Rewrite the passage about the little donkey from "Saturday, December 3, 2011" up to and including "was talking about.", with "diary" in place of "journal".
::: Text excerpt
"You have to work hard to offend Christians. By nature, Christians are the most forgiving, understanding, and thoughtful group of people I've ever dealt with. They never assume the worst. They appreciate the importance of having different perspectives. They're slow to anger, quick to forgive, and almost never make rash judgments or act in anything less than a spirit of total love . . . No, wait--I'm thinking of Labrador retrievers!" David Learn, 1998

Saturday, December 3, 2011

Glimpses of Grace 6: The little donkey

     From my journal, Monday, April 18, 2011:

     Pastor Lou was preaching about the Triumphal Entry. As usual I was doing (at least) two things with his words. I was standing them up against the plumbline of Scripture. And I was trying to translate them into pictures so I could see what he was talking about.
     He was using the account from "Dr. Luke." I was surprised that Lou believes just as my non-Christian brother does that Jesus arranged the details of the Entry--and by extension His death and resurrection. In fact he used my brother's word "staged" at least three times. (Well, in one case he said, "The donkey and the parade appear to be staged.")
     He said, "He's critiquing the Roman imperial power with a pre-arranged parade mocking that power. He presents himself as Messiah not on a warhorse but on a donkey."
     Lou said part of Christ's satirical response to Rome was his assembling his disciples, whom he admitted included more than the Twelve by that point, to meet and greet him at the gate of the city. But his description of them made them sound pathetic, like a handful of misfits--the few, the poor, the rabble.
::::::
::: Data supplied
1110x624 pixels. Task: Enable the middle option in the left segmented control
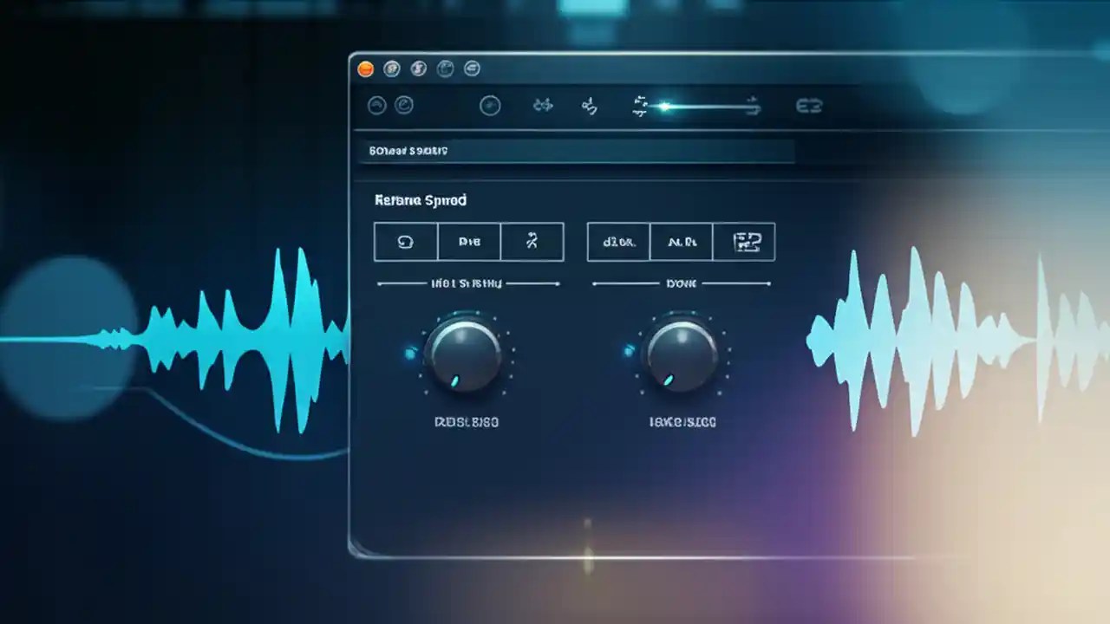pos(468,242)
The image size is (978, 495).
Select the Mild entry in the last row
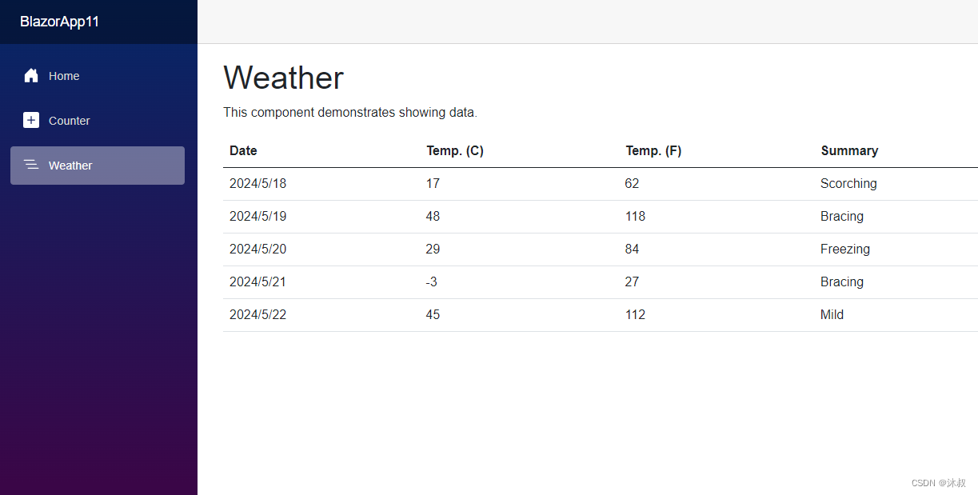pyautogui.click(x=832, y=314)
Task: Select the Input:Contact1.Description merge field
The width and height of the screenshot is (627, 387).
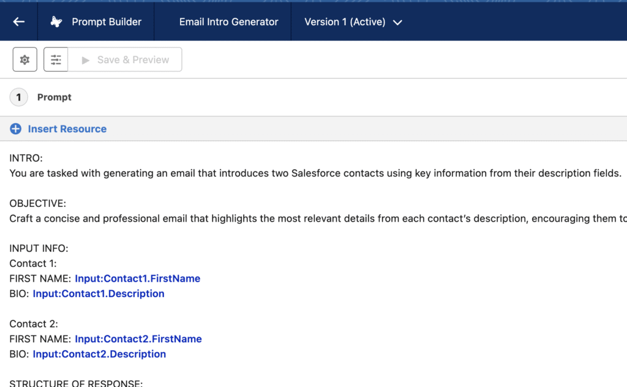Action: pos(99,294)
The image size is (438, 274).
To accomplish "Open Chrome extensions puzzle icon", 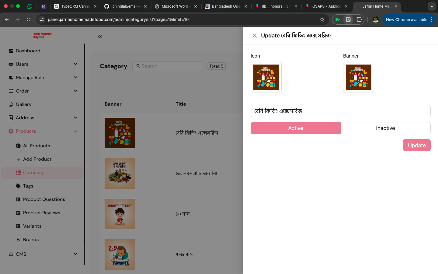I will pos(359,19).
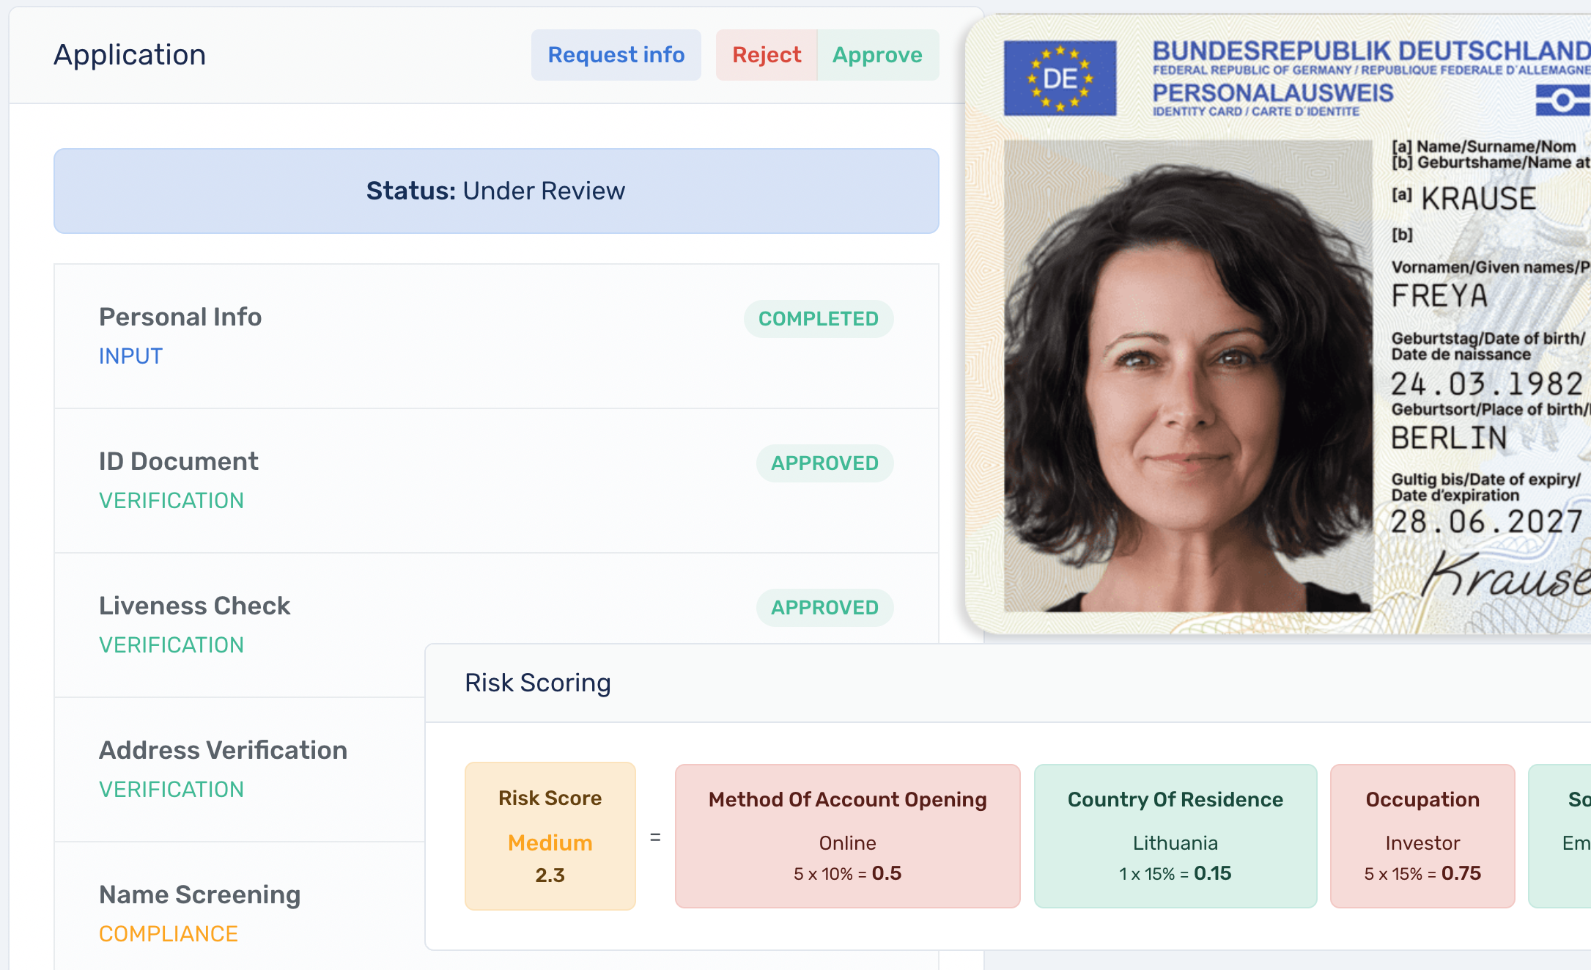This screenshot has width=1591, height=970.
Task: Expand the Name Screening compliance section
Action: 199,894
::::::
◆ Answer to this task:
Saturday, December 3, 2011

Glimpses of Grace 6: The little donkey

     From my diary, Monday, April 18, 2011:

     Pastor Lou was preaching about the Triumphal Entry. As usual I was doing (at least) two things with his words. I was standing them up against the plumbline of Scripture. And I was trying to translate them into pictures so I could see what he was talking about.